=== Given text ===

No registration is required for VC meetings. The meeting is open to CG members only.

Agenda items

  1. Opening
  2. Proposals and discussions
    1. Branch Hinting Update about new spec document for Code Metadata (Yuri Iozzelli, 15 minutes)
    2. FP16 proposal update (Ilya Rezvov, 45 minutes)
  3. Closure

Agenda items for future meetings

None

Meeting Notes

Attendees

  • Yuri Iozzellli
  • Linwei Shang
  • Jeff Charles
  • Robin Freyler
  • Chris Fallin
  • Yury Delendik
  • Paolo Severini
  • Nick Fitzgerald
  • Petr Penzin
  • Ben Visness
  • Ilya Rezvov
  • Adam Bratschi-Kaye
  • Conrad Watt
  • Oscar Spencer
  • Alex Crichton
  • Heejin Ahn
  • Deepti Gandluri
  • Thomas Lively
  • Chris Woods
  • Emanuel Ziegler
  • Bailey Hayes
  • Francis McCabe
  • Andrew Brown
  • Brendan Dahl
  • Jakob Kummerow
  • Zalim Bashorov
  • Sam Clegg
  • Daniel Lehmann
  • Adam Klein
  • Jpages
  • Jonchesterfield
  • Tal Garfinkel

Proposals and discussions

Branch Hinting Update about new spec document for Code Metadata (Yuri Iozzelli, 15 minutes)

YI presenting slides

CW: Who is currently consuming the branch-hinting hints? To do something in the engine?

===

◆ Given instruction A ◆
Answer these questions using the meeting notes above.
(i) Who is listed as presenting the FP16 proposal update, and how much time was allotted to it?
(ii) Who may attend the meeting?
(iii) What is recorded under the agenda items for future meetings?
◆ Given instruction B ◆
Retype the meeting notes above, everything from "No registration is" down to "Rezvov, 45 minutes)".
◆ Given instruction C ◆
Extend the meeting notes beyond their final line.

=== Items ===

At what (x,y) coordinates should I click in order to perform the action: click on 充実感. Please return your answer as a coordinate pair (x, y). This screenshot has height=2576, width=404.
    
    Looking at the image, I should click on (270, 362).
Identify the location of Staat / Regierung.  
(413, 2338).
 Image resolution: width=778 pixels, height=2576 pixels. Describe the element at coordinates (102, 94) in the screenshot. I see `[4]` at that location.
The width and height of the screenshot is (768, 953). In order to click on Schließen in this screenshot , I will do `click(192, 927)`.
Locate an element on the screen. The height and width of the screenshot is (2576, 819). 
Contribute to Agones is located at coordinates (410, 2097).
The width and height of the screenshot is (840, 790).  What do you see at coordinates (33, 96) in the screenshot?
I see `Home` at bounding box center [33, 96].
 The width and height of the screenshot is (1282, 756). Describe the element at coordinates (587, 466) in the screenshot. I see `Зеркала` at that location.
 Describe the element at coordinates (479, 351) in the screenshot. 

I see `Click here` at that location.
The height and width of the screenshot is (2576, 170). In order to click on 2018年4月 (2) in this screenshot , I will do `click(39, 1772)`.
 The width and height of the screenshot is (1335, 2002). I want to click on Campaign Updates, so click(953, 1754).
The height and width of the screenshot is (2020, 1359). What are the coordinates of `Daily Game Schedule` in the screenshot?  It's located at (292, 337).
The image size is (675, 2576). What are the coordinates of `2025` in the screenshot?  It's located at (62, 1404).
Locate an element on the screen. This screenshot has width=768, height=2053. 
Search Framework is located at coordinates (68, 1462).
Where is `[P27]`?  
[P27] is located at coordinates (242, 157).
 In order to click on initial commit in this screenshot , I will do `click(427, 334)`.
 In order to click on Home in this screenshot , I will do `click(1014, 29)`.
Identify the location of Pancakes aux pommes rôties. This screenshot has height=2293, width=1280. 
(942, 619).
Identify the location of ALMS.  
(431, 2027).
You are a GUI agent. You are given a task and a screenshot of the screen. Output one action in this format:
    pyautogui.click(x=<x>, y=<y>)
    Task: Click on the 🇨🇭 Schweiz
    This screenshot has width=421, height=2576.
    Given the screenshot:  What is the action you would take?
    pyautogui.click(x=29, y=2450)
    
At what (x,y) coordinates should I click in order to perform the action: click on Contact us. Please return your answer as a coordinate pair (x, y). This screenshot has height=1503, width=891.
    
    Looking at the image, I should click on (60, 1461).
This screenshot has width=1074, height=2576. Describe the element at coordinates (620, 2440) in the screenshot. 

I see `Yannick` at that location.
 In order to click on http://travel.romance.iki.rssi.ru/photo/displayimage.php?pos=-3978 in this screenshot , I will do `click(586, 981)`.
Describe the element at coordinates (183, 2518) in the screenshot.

===

◆ Exercise response A ◆
(i) Ilya Rezvov, with 45 minutes allotted.
(ii) CG members only.
(iii) None.

◆ Exercise response B ◆
No registration is required for VC meetings. The meeting is open to CG members only.

Agenda items

  1. Opening
  2. Proposals and discussions
    1. Branch Hinting Update about new spec document for Code Metadata (Yuri Iozzelli, 15 minutes)
    2. FP16 proposal update (Ilya Rezvov, 45 minutes)

◆ Exercise response C ◆
YI: Currently V8 supports it and JSC supports it. There is some work in Firefox, I saw an open issue about some ambiguity, I don’t know what stage it’s at.

DS: Would it make sense to move the name section metadata into the appendix as well?

YI: here was some talk on github about it. There is also some new stuff added in the custom annotation proposal that could maybe go in some document like this. There wasn’t a real consensus. It kind of made sense that something very basic like the name section could stay in the appendix. This doc in particular is that metadata format, and the name section isn’t in that format but there could be something like it.

FP16 proposal update (Ilya Rezvov, 45 minutes)

IR Presenting [TODO Slides]

[slide: instructions] CW: I’m much happier with the proposal in this state, I think it makes a lot of sense under SIMD. In the previous version we already had i8, i16 SIMD vectors but didn’t try to add those scalar types either.

AB: what kind of value do you splat in f16x8_splat?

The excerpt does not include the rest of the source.